Das klang doch wirklich sehr vielversprechend, und Jeremia wird sich sicher gefreut haben, dass sie endlich die richtige Haltung eingenommen hatten. Allem Anschein nach, hatten sie ihre Halsstarrigkeit abgelegt, offensichtlich waren verhärtete Herzen zu weichen Herzen geworden. Steinerne Herzen, waren zu Herzen geworden, denen wirklich daran gelegen war, den Willen Gottes zu erfahren, um auf Seinen Wegen zu gehen; nicht mehr die eigenen selbstsüchtigen Wege, sondern die Wege Gottes. So zumindest der erste Eindruck, doch schauen wir uns an, was dann geschah. Jeremia hatte Gott für das Volk befragt und auch die Reaktion des HERRN war weder nachtragend, noch abweisend. In Seiner Güte und Langmut, war ER bereit, ihnen Wegweisung zu geben, und dies obwohl sie Seinen Rat so oft verschmäht hatten. So lesen wir dann im Bibeltext, dass Jeremia nach zehn Tagen vom HERRN eine Botschaft für das Volk empfing. Er rief daraufhin alle Hauptleute des Heeres und alles Volk zusammen und sprach zu ihnen: So spricht der HERR, der Gott Israels, zu dem ihr mich gesandt habt, dass ich euer Gebet vor ihn bringen sollte: Werdet ihr in diesem Lande bleiben, so will ich euch bauen und nicht einreißen; ich will euch pflanzen und nicht ausreißen; denn es hat mich gereut das Unheil, das ich euch angetan habe. Ihr sollt euch nicht fürchten vor dem König von Babel, vor dem ihr euch fürchtet, spricht der HERR; ihr sollt euch vor ihm nicht fürchten, denn ich will bei euch sein, dass ich euch helfe und von seiner Hand errette. Ich will euch Barmherzigkeit erweisen und mich über euch erbarmen und euch wieder auf eure Äcker bringen (Jer 42,8-12). 
Das also war Gottes Weg für die Übriggebliebenen, sie sollten sich nicht vor dem König von Babel fürchten, sondern sollten im Land bleiben. Gott sicherte ihnen Barmherzigkeit und Erbarmen zu, wenn sie darauf hören würden. ER versprach ihnen, sie wieder aufzubauen, anstatt weiter niederzureißen. ER würde sie wieder pflanzen und nicht ausreißen, denn das Unheil das ER über sie gebracht hatte, gereute IHN. Was für eine wunderbare Zusage, was für eine wunderbare Verheißung Gottes und das Gute, diese Worte wurden ihnen nicht durch einen Träumer, nicht durch einen Lügenpropheten, sondern durch einen wahren Propheten Gottes übermittelt, ein zuverlässiger Prophet, dessen Worte sich alle vor ihren Augen erfüllt hatten.

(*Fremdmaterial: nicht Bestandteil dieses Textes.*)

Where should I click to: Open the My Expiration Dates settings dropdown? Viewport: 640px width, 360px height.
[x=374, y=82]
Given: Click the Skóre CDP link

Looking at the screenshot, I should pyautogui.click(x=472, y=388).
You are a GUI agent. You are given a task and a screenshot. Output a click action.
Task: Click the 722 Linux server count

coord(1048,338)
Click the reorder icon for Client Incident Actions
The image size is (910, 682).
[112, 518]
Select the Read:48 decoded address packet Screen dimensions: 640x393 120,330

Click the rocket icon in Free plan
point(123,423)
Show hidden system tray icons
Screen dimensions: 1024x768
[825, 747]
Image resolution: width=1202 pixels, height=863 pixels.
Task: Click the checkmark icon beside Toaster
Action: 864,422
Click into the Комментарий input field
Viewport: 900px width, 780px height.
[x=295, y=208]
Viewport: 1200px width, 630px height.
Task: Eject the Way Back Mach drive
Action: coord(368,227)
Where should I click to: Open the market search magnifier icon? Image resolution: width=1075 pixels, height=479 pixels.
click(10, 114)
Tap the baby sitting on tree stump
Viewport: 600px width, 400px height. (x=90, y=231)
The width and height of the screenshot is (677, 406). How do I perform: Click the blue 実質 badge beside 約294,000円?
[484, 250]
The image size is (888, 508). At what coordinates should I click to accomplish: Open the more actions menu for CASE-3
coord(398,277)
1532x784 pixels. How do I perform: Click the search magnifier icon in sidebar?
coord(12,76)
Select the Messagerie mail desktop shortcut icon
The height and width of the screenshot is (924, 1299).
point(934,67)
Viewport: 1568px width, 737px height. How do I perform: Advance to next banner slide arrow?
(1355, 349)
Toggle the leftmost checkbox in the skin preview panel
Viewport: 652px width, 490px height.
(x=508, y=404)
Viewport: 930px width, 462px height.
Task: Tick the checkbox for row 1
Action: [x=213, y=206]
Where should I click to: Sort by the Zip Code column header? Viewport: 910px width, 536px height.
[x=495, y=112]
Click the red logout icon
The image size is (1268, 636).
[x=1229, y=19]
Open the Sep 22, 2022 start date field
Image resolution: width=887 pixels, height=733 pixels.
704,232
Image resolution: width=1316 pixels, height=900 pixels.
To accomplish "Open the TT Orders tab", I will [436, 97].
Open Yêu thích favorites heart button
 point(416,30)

Nehmen wir kurz Bezug auf unsere Zeit, auch wenn viele Charismatiker es anders sehen, müssen wir es nüchtern sehen und sagen, dass wir heute keine Propheten mehr haben. Doch dafür haben wir viel mehr, wir haben den abgeschlossenen Kanon der Schrift, worin der Glaube ein für alle Mal den Heiligen überliefert ist (Jud 3). Ist uns bewusst was für einen Reichtum wir besitzen? In Christus sind uns alle Schätze der Weisheit geschenkt und wir finden diesen Reichtum im Wort Gottes, denn Christus ist das Wort Gottes (vgl. Kol 2,3; Offb 19,13). Bedenken wir auch was Petrus über die Propheten des Alten Bundes schreibt, wenn er uns sagt: Sie forschten, auf welche oder auf was für eine Zeit der Geist Christi, der in ihnen war, hindeutete, als er die Leiden, die auf Christus kommen sollten, und die Herrlichkeiten danach vorher bezeugte. Ihnen wurde es offenbart, dass sie nicht sich selbst, sondern euch dienten im Blick auf das, was euch jetzt verkündet worden ist durch die, welche euch das Evangelium verkündigt haben im Heiligen Geist, der vom Himmel gesandt ist, in welche Dinge Engel hineinzuschauen begehren (1.Petr 1,11-12).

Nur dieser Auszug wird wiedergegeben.